The exercise: Copy the listing below in full, substituting "gear" for "wrench" and leaving everything else unchanged.

** BEGIN Materials provided **

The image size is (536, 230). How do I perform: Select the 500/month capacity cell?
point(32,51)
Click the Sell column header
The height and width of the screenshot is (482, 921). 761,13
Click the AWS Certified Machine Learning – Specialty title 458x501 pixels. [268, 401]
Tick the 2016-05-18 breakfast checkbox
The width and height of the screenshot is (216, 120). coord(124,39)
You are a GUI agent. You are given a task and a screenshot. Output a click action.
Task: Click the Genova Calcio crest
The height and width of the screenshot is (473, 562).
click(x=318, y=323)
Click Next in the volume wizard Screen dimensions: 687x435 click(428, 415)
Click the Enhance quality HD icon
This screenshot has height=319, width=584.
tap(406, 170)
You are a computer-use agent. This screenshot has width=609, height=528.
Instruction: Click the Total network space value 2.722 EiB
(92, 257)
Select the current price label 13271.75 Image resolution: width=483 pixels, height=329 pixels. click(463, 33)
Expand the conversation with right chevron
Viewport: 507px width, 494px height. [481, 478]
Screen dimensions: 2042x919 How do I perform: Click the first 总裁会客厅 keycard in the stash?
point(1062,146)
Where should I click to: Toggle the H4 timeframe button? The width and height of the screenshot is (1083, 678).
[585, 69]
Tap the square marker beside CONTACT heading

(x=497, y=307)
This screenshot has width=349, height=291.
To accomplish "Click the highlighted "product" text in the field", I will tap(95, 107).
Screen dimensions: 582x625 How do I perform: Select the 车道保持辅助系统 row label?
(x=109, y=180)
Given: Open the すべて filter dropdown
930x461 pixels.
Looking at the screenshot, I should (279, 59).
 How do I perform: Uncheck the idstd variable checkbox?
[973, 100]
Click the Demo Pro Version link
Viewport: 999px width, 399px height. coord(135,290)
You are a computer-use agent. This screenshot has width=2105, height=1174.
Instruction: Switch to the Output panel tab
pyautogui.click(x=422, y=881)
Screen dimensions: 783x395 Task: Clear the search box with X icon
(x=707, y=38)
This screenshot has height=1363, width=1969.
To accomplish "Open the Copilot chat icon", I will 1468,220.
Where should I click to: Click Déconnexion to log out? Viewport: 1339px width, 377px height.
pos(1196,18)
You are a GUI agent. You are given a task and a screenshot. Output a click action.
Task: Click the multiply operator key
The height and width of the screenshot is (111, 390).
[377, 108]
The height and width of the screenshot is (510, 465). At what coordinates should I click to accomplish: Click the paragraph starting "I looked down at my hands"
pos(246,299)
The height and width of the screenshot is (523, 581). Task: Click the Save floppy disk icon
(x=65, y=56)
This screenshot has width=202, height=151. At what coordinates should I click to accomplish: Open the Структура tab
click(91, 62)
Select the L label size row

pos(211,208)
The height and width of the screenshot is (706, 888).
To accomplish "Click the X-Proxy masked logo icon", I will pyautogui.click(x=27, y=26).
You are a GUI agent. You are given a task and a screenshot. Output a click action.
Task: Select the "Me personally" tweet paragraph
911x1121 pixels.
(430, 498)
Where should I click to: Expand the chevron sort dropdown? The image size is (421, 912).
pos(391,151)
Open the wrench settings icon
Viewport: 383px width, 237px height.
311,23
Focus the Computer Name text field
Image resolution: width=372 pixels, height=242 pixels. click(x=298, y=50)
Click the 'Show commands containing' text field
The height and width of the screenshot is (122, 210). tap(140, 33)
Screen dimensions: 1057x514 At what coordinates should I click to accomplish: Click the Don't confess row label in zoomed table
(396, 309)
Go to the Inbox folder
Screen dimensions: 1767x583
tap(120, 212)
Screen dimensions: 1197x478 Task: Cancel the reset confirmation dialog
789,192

** END Materials provided **

Output for this task:
The image size is (536, 230). How do I perform: Select the 500/month capacity cell?
point(32,51)
Click the Sell column header
The height and width of the screenshot is (482, 921). 761,13
Click the AWS Certified Machine Learning – Specialty title 458x501 pixels. [268, 401]
Tick the 2016-05-18 breakfast checkbox
The width and height of the screenshot is (216, 120). coord(124,39)
You are a GUI agent. You are given a task and a screenshot. Output a click action.
Task: Click the Genova Calcio crest
The height and width of the screenshot is (473, 562).
click(x=318, y=323)
Click Next in the volume wizard Screen dimensions: 687x435 click(428, 415)
Click the Enhance quality HD icon
This screenshot has height=319, width=584.
tap(406, 170)
You are a computer-use agent. This screenshot has width=609, height=528.
Instruction: Click the Total network space value 2.722 EiB
(92, 257)
Select the current price label 13271.75 Image resolution: width=483 pixels, height=329 pixels. click(463, 33)
Expand the conversation with right chevron
Viewport: 507px width, 494px height. [481, 478]
Screen dimensions: 2042x919 How do I perform: Click the first 总裁会客厅 keycard in the stash?
point(1062,146)
Where should I click to: Toggle the H4 timeframe button? The width and height of the screenshot is (1083, 678).
[585, 69]
Tap the square marker beside CONTACT heading

(x=497, y=307)
This screenshot has width=349, height=291.
To accomplish "Click the highlighted "product" text in the field", I will tap(95, 107).
Screen dimensions: 582x625 How do I perform: Select the 车道保持辅助系统 row label?
(x=109, y=180)
Given: Open the すべて filter dropdown
930x461 pixels.
Looking at the screenshot, I should (279, 59).
 How do I perform: Uncheck the idstd variable checkbox?
[973, 100]
Click the Demo Pro Version link
Viewport: 999px width, 399px height. coord(135,290)
You are a computer-use agent. This screenshot has width=2105, height=1174.
Instruction: Switch to the Output panel tab
pyautogui.click(x=422, y=881)
Screen dimensions: 783x395 Task: Clear the search box with X icon
(x=707, y=38)
This screenshot has height=1363, width=1969.
To accomplish "Open the Copilot chat icon", I will 1468,220.
Where should I click to: Click Déconnexion to log out? Viewport: 1339px width, 377px height.
pos(1196,18)
You are a GUI agent. You are given a task and a screenshot. Output a click action.
Task: Click the multiply operator key
The height and width of the screenshot is (111, 390).
[377, 108]
The height and width of the screenshot is (510, 465). At what coordinates should I click to accomplish: Click the paragraph starting "I looked down at my hands"
pos(246,299)
The height and width of the screenshot is (523, 581). Task: Click the Save floppy disk icon
(x=65, y=56)
This screenshot has width=202, height=151. At what coordinates should I click to accomplish: Open the Структура tab
click(91, 62)
Select the L label size row

pos(211,208)
The height and width of the screenshot is (706, 888).
To accomplish "Click the X-Proxy masked logo icon", I will pyautogui.click(x=27, y=26).
You are a GUI agent. You are given a task and a screenshot. Output a click action.
Task: Select the "Me personally" tweet paragraph
911x1121 pixels.
(430, 498)
Where should I click to: Expand the chevron sort dropdown? The image size is (421, 912).
pos(391,151)
Open the gear settings icon
Viewport: 383px width, 237px height.
311,23
Focus the Computer Name text field
Image resolution: width=372 pixels, height=242 pixels. click(x=298, y=50)
Click the 'Show commands containing' text field
The height and width of the screenshot is (122, 210). tap(140, 33)
Screen dimensions: 1057x514 At what coordinates should I click to accomplish: Click the Don't confess row label in zoomed table
(396, 309)
Go to the Inbox folder
Screen dimensions: 1767x583
tap(120, 212)
Screen dimensions: 1197x478 Task: Cancel the reset confirmation dialog
789,192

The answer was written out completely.